[Records supplied]
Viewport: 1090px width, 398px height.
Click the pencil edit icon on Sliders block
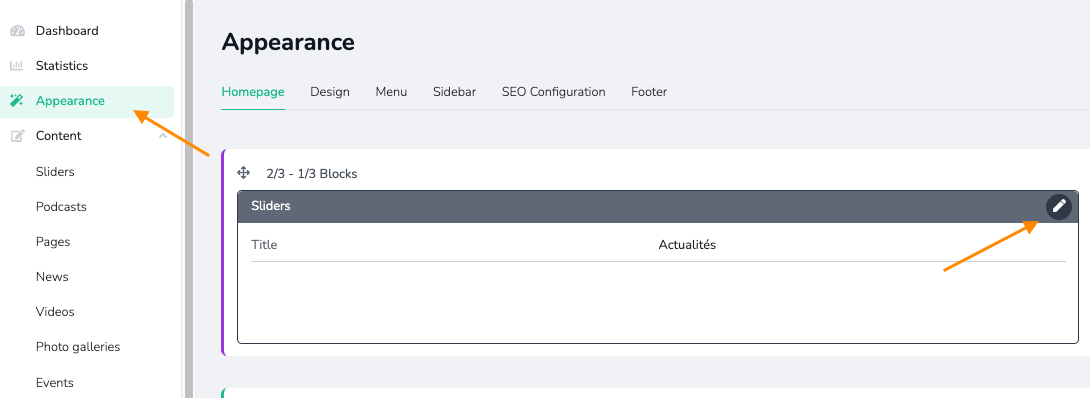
--
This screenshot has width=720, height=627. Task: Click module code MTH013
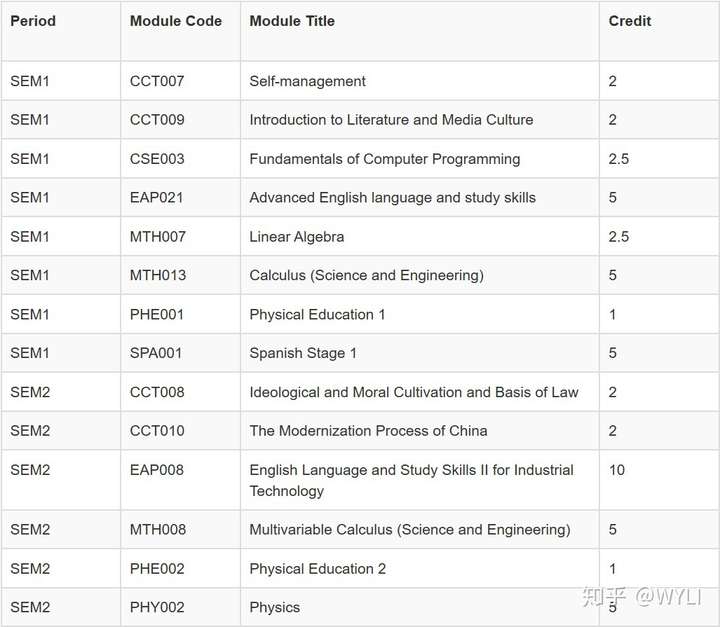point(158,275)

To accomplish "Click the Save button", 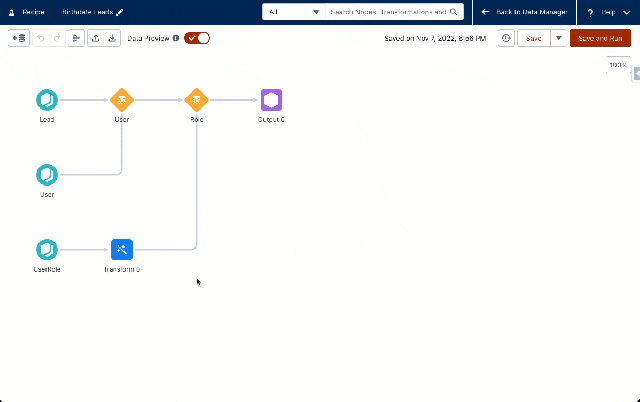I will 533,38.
---
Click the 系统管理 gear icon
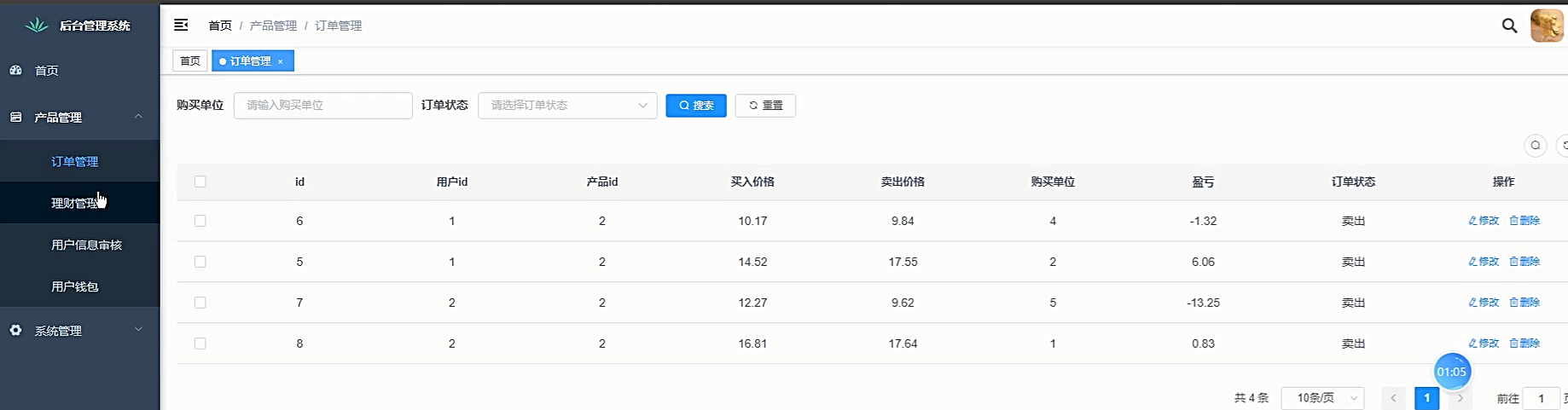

[Task to complete] In the records above, find the line with "Viewport: 1090px width, 398px height."; write out exactly that line and each one after it, stopping after the line with "Click the pencil edit icon on Sliders block".

[Response area]
Viewport: 1090px width, 398px height.
Click the pencil edit icon on Sliders block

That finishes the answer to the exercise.